Ik draai een kleine revolutie af...

ik draai een kleine revolutie af

ik draai een kleine mooie revolutie af

ik ben niet langer van land

ik ben weer water

ik draag schuimende koppen op mijn hoofd

ik draag schietende schimmen in mijn hoofd

op mijn rug rust een zeemeermin

op mijn rug rust de wind

de wind en de zeemeermin zingen

de schuimende koppen ruisen

de schietende schimmen vallen

ik draai een kleine mooie ritselende revolutie af

en ik val en ik ruis en ik zing


gij letterdames en gij letterheren

gij letterdames en gij letterheren,

gij die herenhuizen diep zit uit te pluizen daden,

ik zeg Daden van genot en van ontberen,

wanneer gij blake rimbaud of baudelaire leest;

hoort, door onze verzen jaagt hun heilige geest:

de blote kont der kunst te kussen onder uw sonnetten en balladen.


de zeer oude zingt:

er is niet meer bij weinig.

noch is er minder.

nog is onzeker wat er was.

wat wordt wordt willoos.

eerst als het is is het ernst.

het herinnert zich heilloos.

en blijft ijlings.

alles van waarde is weerloos.

wordt van aanraakbaarheid.

rijk.

en aan alles gelijk.

als het hart van de tijd.

als het hart van de tijd


[er is alles in de wereld het is alles]

er is alles in de wereld het is alles

de dolle hondenglimlach van de honger

de heksenangsten van de pijn en

de grote gier en zucht de grote

oude zware nachtegalen

het is alles in de wereld er is alles

allen die zonder licht leven

de in ijzeren longen gevangen libellen

hebben van hard stenen horloges

de kracht en de snelheid

binnen het gebroken papier van de macht

gaapt onder de verdwaalde kogel van de vrede

gaapt voor de kortzichtige kogel van de oorlog

de leeggestolen schedel

de erosie

er is alles in de wereld het is alles

arm en smal en langzaam geboren

slaapwandelaars in een koud circus alles

is in de wereld het is alles

slaap



er is een grote norse neger

er is een grote norse neger in mij neergedaald

die van binnen dingen doet die niemand ziet

ook ik niet want donker is het daar en zwart

maar ik weet zeker hij bestudeert er

aard en struktuur van heel mijn blanke almacht

hij morrelt eerst aan halfvermolmde kasten

dan voel ik splinters schieten door mijn schouder

nu leest hij oude formulieren dit is het lastigst

te veel slaven trok ik af van de belasting


school der poëzie

ik ben geen lieflijke dichter

ik ben de schielijke oplichter

der liefde, zie onder haar de haat

en daarop een kaaklende daad.

lyriek is de moeder der politiek,

ik ben niets dan omroeper van oproer

en mijn mystiek is het bedorven voer

van leugen waarmee de deugd zich uitziekt.

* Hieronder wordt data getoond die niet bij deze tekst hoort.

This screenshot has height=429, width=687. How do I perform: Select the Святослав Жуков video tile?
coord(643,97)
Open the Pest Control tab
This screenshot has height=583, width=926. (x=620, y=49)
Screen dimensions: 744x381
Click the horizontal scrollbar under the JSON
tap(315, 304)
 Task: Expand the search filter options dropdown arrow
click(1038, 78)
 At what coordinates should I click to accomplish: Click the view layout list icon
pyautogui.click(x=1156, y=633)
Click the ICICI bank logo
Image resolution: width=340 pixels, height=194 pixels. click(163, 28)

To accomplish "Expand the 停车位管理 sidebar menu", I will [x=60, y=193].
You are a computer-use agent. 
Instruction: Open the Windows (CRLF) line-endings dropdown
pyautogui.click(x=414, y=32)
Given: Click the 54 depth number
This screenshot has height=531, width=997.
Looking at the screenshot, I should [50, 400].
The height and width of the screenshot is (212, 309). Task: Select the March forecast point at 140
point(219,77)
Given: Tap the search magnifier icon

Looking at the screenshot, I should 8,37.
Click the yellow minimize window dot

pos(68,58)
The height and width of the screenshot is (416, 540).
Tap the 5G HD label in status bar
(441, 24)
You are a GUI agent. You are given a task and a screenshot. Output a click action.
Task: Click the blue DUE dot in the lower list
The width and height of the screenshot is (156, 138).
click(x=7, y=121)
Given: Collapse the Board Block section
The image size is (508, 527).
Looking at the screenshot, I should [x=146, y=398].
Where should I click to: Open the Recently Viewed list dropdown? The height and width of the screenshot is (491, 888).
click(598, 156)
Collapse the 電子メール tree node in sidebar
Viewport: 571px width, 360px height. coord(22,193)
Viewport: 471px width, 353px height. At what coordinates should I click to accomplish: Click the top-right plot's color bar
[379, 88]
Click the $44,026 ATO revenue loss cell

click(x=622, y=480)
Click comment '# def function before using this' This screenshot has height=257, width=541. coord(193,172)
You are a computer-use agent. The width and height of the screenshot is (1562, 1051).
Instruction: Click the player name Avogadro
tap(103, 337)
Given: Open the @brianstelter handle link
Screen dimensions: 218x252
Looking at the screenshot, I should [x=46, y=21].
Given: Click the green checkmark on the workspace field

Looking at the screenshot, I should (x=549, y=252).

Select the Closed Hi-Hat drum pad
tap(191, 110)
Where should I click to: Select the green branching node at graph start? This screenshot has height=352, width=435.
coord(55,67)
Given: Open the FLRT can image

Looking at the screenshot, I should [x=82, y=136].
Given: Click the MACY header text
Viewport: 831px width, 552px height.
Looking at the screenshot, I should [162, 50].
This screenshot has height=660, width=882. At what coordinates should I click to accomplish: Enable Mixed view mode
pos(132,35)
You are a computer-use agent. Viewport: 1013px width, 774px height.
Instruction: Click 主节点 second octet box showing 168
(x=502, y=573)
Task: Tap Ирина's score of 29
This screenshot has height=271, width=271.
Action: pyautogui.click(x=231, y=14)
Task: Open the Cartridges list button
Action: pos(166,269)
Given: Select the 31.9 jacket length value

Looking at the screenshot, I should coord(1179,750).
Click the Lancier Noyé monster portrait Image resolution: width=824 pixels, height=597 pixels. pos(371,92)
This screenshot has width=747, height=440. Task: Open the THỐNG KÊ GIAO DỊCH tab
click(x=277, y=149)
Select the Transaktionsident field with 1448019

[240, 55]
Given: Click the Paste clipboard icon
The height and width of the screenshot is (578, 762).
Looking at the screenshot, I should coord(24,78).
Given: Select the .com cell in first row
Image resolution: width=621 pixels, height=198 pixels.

ik bericht, dat de dichters van fluweel

schuw en humanisties dood gaan.

voortaan zal de hete ijzeren keel

der ontroerde beulen muzikaal opengaan.

nog ik, die in deze bundel woon

als een rat in de val, snak naar het riool

van revolutie en roep: rijmratten, hoon,

hoon nog deze veel te schone poëzieschool.